Ora, isto é exactamente o que Karl Marx, o cardeal Marx, o papa Chico e o Anselmo Borges defendem: a subordinação de toda a realidade — social, cultural, política, metafísica, etc. — à economia.
O que é extraordinário na opinião da (então) Secretária-geral da Amnistia Internacional, é a de que o estatuto de “prisioneiro político”, entendido em si mesmo e na sua condição, é insuficiente para merecer uma campanha humanitária quando há gente esfomeada e desempregada que não presta atenção à condição de “prisioneiro político”. Infere-se que, na opinião da criatura, que a Amnistia Internacional não tem meramente que lutar pelos direitos dos prisioneiros políticos, mas sobretudo tem que lutar por uma mudança económica global.
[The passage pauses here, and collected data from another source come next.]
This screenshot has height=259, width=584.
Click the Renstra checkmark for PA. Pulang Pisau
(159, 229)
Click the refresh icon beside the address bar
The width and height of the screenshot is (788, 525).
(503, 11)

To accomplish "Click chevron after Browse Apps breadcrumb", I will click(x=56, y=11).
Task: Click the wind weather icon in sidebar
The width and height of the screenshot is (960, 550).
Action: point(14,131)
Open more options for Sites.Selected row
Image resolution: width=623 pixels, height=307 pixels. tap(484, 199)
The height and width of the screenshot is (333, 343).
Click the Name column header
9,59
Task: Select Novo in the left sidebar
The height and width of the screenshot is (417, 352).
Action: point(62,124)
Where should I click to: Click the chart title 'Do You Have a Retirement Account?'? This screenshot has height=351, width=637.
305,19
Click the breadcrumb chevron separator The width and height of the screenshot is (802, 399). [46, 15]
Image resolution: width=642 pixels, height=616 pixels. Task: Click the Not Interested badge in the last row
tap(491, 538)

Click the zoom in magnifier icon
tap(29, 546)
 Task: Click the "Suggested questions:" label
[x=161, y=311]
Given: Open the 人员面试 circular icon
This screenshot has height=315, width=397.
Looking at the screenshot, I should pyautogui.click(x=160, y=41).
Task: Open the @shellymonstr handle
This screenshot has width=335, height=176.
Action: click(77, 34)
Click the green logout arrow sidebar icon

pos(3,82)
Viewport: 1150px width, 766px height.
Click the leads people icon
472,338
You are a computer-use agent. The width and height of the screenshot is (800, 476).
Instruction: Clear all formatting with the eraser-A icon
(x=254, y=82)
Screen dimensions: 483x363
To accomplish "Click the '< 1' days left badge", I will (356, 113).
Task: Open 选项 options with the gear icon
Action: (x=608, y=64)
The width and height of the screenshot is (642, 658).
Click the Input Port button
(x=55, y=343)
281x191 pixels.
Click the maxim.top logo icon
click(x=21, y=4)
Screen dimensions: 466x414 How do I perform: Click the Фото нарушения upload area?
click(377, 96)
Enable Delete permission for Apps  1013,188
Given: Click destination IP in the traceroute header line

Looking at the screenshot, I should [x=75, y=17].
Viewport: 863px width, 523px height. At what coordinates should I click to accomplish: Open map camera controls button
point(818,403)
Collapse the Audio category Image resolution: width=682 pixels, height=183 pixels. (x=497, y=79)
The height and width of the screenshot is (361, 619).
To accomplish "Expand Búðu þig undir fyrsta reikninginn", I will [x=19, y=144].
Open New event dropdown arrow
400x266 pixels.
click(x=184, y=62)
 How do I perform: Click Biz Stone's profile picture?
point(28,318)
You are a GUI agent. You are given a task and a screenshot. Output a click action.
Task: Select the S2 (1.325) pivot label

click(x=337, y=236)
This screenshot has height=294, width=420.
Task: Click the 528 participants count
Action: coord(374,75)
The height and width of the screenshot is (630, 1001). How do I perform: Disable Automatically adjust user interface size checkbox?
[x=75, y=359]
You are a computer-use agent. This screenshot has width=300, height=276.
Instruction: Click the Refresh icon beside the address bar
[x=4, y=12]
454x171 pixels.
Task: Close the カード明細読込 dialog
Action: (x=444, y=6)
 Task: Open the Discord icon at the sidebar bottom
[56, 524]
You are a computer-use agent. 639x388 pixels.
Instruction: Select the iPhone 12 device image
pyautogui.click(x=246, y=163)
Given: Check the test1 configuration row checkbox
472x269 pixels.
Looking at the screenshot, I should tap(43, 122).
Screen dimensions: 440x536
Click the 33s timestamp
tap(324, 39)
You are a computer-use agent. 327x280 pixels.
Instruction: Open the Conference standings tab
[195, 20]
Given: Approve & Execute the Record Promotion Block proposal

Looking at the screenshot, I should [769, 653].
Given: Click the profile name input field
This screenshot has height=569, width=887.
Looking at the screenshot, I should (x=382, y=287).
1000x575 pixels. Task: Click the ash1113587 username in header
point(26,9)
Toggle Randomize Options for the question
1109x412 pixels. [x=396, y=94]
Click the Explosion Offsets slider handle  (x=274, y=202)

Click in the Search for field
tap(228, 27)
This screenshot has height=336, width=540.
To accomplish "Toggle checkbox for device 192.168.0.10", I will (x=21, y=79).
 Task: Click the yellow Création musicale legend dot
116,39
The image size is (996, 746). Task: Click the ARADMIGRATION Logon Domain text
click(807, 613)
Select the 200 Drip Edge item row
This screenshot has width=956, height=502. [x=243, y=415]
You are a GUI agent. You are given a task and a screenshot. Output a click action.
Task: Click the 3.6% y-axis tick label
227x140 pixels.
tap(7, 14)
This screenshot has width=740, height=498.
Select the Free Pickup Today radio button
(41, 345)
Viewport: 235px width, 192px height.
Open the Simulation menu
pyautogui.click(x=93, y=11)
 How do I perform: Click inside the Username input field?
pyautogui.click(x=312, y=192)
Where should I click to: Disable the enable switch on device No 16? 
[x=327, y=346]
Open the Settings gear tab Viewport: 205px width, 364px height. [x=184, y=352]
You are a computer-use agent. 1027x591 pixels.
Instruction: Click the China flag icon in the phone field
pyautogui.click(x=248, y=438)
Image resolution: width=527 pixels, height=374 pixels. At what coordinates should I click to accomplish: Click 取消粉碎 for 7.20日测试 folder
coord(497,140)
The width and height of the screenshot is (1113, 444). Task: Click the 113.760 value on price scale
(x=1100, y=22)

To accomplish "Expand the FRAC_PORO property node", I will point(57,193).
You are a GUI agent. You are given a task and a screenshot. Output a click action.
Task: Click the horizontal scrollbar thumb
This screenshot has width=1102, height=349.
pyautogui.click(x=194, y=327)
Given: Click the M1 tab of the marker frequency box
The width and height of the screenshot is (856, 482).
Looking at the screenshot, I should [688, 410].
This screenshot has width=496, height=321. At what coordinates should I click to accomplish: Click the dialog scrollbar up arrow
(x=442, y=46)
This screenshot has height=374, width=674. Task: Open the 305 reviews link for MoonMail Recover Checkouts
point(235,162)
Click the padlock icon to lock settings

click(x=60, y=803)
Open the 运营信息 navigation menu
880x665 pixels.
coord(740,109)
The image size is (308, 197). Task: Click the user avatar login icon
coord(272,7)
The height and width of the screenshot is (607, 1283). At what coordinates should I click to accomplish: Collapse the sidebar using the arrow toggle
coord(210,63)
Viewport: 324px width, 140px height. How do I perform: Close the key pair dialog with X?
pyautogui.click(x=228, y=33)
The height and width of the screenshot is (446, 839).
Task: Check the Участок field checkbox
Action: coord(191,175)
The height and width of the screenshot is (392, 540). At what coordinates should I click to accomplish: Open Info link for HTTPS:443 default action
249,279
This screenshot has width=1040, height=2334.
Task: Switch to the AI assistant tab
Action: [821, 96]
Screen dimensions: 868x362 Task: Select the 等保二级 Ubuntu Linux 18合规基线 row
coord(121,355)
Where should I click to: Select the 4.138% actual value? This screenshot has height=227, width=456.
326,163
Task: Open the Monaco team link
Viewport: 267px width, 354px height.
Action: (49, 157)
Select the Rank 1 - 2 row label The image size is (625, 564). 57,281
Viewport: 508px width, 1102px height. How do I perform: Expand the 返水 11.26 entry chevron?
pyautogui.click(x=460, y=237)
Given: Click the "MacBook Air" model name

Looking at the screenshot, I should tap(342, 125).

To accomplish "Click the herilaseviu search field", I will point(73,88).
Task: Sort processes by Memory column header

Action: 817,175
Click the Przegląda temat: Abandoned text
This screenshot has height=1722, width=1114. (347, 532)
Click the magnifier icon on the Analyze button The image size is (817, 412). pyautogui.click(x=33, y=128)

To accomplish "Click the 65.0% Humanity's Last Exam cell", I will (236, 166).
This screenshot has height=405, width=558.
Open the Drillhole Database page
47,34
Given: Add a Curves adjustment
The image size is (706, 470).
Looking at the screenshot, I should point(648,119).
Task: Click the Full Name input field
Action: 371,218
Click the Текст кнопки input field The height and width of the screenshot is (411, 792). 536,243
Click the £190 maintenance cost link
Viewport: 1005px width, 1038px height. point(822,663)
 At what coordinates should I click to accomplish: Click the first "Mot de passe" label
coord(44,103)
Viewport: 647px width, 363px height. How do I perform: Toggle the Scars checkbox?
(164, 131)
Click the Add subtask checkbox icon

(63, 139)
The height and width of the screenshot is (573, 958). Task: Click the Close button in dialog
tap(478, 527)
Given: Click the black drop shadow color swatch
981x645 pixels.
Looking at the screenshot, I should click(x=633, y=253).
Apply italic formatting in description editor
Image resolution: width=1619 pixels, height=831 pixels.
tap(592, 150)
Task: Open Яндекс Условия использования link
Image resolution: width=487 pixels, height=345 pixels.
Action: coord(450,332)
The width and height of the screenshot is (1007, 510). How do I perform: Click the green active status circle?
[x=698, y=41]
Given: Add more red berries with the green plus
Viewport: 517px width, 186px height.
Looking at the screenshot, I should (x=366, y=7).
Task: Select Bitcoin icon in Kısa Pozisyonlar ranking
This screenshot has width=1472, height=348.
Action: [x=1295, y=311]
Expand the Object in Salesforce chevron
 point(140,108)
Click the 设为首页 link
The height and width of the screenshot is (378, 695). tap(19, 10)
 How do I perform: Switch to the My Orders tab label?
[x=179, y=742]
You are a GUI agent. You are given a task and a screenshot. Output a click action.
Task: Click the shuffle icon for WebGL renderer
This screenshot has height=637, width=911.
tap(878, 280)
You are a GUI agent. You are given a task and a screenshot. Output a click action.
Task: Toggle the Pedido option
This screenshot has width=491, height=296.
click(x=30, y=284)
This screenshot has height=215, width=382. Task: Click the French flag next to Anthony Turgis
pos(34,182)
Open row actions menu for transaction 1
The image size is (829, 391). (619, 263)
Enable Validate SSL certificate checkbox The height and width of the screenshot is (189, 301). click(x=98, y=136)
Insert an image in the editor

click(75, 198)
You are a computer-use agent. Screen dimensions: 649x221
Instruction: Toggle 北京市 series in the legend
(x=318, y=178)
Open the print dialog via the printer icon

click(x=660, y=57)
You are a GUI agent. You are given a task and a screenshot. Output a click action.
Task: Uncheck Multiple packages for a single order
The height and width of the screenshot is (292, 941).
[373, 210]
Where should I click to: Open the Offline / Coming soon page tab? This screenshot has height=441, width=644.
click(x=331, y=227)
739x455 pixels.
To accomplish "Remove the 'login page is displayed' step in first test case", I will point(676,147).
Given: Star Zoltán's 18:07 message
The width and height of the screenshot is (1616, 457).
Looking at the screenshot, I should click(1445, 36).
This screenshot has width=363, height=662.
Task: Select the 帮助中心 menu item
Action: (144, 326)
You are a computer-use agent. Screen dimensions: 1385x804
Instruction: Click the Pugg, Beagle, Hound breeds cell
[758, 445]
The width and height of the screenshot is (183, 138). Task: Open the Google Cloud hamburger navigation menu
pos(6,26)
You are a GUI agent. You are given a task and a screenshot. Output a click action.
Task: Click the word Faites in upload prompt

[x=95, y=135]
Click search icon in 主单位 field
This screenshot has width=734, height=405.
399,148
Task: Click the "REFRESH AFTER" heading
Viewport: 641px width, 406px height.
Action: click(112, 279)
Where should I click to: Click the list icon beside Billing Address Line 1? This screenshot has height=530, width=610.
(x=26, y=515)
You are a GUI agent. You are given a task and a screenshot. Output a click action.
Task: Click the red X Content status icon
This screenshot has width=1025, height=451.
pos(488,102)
É claro e evidente que o novo clero instalado no Vaticano é marxista! Mas segue a versão marxista actualmente falsificada que é o Purificacionismo. Mas repare, caro leitor: o Purificacionista Anselmo Borges (na linha ideológica do marxismo) defende uma forma de globalismo, embora diferente do globalismo dos neocons americanos, e diferente do globalismo islâmico.
Purificacionistas e os Globalistas do Império estão de acordo em uma coisa: querem acabar com o Estado-Nação e com as identificações nacionais (ou seja, querem acabar com a democracia, porque sem Estado-Nação não é possível a democracia).